Antibody-Drug Conjugates (ADCs) are a novel class of targeted cancer therapies that combine the high specificity of monoclonal antibodies with the potent cell-killing ability of cytotoxic drugs. By precisely delivering chemotherapy agents directly to tumor cells, ADCs offer a powerful dual advantage—targeted binding and effective tumor cell eradication. This innovative modality has emerged as one of the fastest-growing therapeutic strategies in oncology.
Key Components of ADC Drugs
Monoclonal Antibody (Antibody) – The Navigation System
The monoclonal antibody is engineered to specifically recognize and bind to antigens expressed on the surface of tumor cells, functioning like a “key fitting a lock.” This precise targeting ensures the drug homes in on cancer cells while sparing healthy tissue.
Linker –The Stability Chain
The linker connects the antibody to the cytotoxic payload via a covalent bond. A well-designed linker ensures stability in the bloodstream, preventing premature drug release and guaranteeing the toxic payload reaches its tumor target safely.
Cytotoxic Payload – The Warhead
These are highly potent chemotherapeutic agents that are far more effective than conventional chemotherapy drugs. Once released inside the tumor cell, they destroy the cell by disrupting vital intracellular processes.
Primary Mechanism of Action
After intravenous administration, the ADC circulates through the bloodstream and binds to specific antigens on the surface of tumor cells. This antigen-ADC complex is internalized via receptor-mediated endocytosis. Once inside the cell, some complexes are routed to lysosomes, where the linker is cleaved and the active cytotoxic drug is released. This drug then interferes with critical cellular mechanisms, ultimately leading to apoptosis (programmed cell death).

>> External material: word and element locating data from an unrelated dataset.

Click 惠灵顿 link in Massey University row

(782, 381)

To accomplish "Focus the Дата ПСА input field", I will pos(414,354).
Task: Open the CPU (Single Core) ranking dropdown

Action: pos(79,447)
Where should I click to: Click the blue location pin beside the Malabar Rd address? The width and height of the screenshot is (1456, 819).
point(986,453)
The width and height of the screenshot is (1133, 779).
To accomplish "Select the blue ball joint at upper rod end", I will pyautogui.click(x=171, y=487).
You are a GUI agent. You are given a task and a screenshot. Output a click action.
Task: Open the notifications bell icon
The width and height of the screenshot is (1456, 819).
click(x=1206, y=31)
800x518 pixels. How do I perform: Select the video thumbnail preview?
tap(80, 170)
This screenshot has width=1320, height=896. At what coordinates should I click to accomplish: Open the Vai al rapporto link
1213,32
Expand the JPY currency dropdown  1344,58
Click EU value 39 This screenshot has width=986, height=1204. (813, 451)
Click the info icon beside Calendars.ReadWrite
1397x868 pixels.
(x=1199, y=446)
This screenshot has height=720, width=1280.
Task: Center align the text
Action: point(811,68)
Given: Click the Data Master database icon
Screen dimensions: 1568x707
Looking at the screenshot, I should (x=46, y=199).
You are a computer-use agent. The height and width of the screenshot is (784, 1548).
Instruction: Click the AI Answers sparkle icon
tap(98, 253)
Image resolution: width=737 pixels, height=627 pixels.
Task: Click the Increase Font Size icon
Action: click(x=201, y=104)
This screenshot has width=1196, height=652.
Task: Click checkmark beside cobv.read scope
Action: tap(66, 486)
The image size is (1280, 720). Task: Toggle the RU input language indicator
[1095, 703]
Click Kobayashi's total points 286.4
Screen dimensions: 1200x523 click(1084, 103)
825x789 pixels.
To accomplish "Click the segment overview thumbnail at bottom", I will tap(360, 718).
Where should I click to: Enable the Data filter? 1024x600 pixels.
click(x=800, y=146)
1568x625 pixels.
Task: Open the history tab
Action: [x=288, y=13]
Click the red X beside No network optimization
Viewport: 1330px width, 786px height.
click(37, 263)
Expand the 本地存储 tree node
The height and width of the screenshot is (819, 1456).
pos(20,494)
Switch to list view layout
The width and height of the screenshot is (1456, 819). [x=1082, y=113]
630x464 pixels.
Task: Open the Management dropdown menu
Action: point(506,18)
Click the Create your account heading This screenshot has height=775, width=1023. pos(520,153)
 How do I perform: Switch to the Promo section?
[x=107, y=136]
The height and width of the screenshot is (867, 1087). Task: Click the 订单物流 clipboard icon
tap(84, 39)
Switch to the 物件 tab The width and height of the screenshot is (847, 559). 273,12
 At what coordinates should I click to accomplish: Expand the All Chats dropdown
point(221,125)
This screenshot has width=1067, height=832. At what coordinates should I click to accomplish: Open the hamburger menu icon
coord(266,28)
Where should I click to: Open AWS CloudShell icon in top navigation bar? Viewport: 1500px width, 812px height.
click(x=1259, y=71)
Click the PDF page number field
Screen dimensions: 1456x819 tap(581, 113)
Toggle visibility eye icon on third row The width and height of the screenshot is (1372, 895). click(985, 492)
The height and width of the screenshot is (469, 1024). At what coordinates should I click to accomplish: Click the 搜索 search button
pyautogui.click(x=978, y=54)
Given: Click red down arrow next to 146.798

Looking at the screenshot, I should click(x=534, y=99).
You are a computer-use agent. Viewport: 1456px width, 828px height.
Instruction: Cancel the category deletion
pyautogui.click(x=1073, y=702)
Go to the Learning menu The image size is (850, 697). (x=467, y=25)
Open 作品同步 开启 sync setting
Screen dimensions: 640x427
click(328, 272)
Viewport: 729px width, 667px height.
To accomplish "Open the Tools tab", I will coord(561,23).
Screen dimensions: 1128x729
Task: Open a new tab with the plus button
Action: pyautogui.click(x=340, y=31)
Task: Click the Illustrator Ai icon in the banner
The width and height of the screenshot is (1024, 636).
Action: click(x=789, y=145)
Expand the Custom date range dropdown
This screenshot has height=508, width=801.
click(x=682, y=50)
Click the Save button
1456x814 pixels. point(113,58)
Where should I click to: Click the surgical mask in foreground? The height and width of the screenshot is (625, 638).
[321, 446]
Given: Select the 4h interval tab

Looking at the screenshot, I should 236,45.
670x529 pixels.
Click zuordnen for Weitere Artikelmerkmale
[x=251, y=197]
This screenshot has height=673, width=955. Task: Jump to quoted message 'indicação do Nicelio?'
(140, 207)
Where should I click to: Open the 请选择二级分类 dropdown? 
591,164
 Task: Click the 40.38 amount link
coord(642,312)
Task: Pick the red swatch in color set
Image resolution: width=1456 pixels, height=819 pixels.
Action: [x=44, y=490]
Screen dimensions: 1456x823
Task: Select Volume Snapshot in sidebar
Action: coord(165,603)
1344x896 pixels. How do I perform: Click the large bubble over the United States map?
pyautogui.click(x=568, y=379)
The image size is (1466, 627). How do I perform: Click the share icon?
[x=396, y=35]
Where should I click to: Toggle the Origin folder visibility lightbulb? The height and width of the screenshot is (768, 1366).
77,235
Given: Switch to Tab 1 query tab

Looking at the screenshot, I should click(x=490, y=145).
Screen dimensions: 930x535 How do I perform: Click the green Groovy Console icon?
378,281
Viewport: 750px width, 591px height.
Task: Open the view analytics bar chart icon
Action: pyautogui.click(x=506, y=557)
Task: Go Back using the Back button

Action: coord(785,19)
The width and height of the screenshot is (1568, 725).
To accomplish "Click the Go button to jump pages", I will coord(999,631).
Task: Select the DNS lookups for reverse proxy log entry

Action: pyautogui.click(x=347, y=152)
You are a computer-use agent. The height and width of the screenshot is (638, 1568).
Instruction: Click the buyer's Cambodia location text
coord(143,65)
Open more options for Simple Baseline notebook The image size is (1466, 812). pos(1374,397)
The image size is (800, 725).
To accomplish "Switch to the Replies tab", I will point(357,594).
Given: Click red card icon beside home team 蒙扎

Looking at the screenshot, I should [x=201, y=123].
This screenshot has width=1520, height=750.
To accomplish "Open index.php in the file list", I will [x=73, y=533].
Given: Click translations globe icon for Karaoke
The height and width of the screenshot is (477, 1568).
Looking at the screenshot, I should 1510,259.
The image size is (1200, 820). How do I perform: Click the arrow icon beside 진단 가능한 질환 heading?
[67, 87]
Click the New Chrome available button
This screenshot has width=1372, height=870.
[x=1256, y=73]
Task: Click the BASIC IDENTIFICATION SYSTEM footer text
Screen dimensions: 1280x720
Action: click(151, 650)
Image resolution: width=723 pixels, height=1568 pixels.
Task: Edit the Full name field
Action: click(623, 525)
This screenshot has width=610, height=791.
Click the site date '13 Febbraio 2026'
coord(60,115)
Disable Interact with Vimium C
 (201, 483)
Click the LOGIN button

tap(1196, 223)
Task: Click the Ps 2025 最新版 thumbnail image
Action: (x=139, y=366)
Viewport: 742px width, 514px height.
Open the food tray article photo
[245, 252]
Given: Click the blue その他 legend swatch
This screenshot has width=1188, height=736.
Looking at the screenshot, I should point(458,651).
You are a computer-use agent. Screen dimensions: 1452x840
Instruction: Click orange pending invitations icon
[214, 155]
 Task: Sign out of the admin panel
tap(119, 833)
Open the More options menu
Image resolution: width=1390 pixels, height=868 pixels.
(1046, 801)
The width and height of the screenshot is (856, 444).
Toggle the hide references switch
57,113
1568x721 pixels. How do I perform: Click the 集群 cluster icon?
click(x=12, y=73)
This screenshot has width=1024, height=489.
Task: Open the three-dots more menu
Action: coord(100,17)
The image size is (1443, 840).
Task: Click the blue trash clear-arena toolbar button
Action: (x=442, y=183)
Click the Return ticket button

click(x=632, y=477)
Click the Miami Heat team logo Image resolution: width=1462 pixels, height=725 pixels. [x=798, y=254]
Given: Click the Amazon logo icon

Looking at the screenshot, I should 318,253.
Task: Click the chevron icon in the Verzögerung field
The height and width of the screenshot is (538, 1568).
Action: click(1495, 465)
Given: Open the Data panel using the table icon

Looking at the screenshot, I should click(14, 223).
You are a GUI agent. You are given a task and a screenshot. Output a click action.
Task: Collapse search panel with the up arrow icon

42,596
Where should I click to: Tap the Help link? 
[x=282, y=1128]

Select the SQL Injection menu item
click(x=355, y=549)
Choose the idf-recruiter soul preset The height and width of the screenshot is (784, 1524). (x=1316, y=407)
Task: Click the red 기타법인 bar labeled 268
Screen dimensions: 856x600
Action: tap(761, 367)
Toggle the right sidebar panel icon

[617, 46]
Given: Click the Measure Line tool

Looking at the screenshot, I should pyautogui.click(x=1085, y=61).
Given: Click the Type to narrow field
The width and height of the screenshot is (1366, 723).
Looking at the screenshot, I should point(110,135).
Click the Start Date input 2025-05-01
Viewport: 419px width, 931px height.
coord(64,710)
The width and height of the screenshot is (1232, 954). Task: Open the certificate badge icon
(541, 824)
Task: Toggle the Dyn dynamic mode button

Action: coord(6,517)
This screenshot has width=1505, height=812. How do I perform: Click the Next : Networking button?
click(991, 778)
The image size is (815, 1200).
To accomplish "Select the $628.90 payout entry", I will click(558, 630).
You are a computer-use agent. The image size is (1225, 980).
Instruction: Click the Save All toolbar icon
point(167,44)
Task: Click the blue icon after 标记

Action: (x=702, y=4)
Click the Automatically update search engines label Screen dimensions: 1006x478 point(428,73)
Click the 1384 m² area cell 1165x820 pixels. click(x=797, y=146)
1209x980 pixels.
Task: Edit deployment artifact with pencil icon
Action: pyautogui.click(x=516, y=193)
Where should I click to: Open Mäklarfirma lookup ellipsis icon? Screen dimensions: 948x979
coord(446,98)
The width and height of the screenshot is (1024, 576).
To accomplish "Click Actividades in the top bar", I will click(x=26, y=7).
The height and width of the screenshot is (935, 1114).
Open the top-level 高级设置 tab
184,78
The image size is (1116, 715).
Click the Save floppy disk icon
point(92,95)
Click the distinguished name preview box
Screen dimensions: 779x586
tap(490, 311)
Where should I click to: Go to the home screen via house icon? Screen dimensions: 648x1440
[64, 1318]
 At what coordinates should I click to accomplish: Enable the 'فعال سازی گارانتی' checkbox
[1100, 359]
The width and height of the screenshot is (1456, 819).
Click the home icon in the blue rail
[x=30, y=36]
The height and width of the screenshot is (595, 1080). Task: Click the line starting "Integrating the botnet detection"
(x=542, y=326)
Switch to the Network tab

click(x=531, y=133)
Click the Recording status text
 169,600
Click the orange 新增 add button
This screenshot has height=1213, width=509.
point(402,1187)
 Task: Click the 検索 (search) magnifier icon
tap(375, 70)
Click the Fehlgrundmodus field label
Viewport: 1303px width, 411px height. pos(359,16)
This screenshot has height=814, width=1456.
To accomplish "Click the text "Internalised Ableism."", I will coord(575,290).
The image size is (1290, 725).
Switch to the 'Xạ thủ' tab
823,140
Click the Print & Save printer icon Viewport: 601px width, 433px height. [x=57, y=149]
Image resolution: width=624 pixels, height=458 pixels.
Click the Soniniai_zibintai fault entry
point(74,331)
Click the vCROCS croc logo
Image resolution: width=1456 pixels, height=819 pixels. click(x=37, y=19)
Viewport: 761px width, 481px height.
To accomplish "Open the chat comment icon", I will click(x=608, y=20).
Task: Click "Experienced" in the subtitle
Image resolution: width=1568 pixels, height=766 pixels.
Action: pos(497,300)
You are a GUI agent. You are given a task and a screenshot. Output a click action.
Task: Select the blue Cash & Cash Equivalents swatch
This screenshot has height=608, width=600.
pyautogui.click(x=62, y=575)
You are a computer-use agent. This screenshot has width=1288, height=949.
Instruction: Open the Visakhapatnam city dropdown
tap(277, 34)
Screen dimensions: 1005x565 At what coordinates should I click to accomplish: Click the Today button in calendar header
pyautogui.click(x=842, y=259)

In some cases, part of the ADC-antigen complex is recycled back into circulation via the FcRn receptor pathway, serving as a protective buffer against off-target toxicity in normal cells.
The Bystander Effect
The bystander effect allows ADCs to eliminate neighboring cancer cells that may not express the target antigen (Ag-), including heterogeneous tumor cells and metastatic lesions. This phenomenon significantly enhances therapeutic efficacy but depends on several biochemical factors:
Linker Stability
ADCs with unstable linkers may release the toxic payload before internalization, allowing diffusion into surrounding cells. Cleavable linkers (e.g., pH-sensitive hydrazone bonds, disulfide bonds, enzyme-sensitive dipeptides) are more prone to inducing a bystander effect. In contrast, non-cleavable linkers (e.g., stable thioether bonds) require lysosomal degradation within tumor cells.
Cytotoxic Payload Properties
The chemical polarity of the payload plays a crucial role. Low-polarity payloads can permeate cell membranes and affect neighboring cells, while highly polar compounds remain trapped inside the target cell. A unique example is T-DM1, which, despite having a relatively small polar payload, does not exert a bystander effect due to incomplete cleavage and the presence of a positively charged lysine residue, which limits membrane permeability.
Tumor Cell Lysis
When tumor cells are ultimately destroyed, they may release intracellular toxins into the tumor microenvironment, contributing to the bystander effect.
Anti-Tumor Immunity and Cytokine Activation Pathways
The antibody component of ADCs also plays a role in immune activation:
- Complement-Dependent Cytotoxicity (CDC)
- Antibody-Dependent Cellular Cytotoxicity (ADCC)
- Antibody-Dependent Cellular Phagocytosis (ADCP)
Through these pathways, the antibody fragment (Fab) recognizes tumor-specific or virus-infected antigens, while the Fc region engages immune effector cells such as NK cells and macrophages via Fc receptors. This interaction facilitates direct immune-mediated tumor killing.
Some ADC antibodies retain biological activity and can block signaling pathways essential for tumor growth, offering additional anti-tumor effects independent of the cytotoxic payload.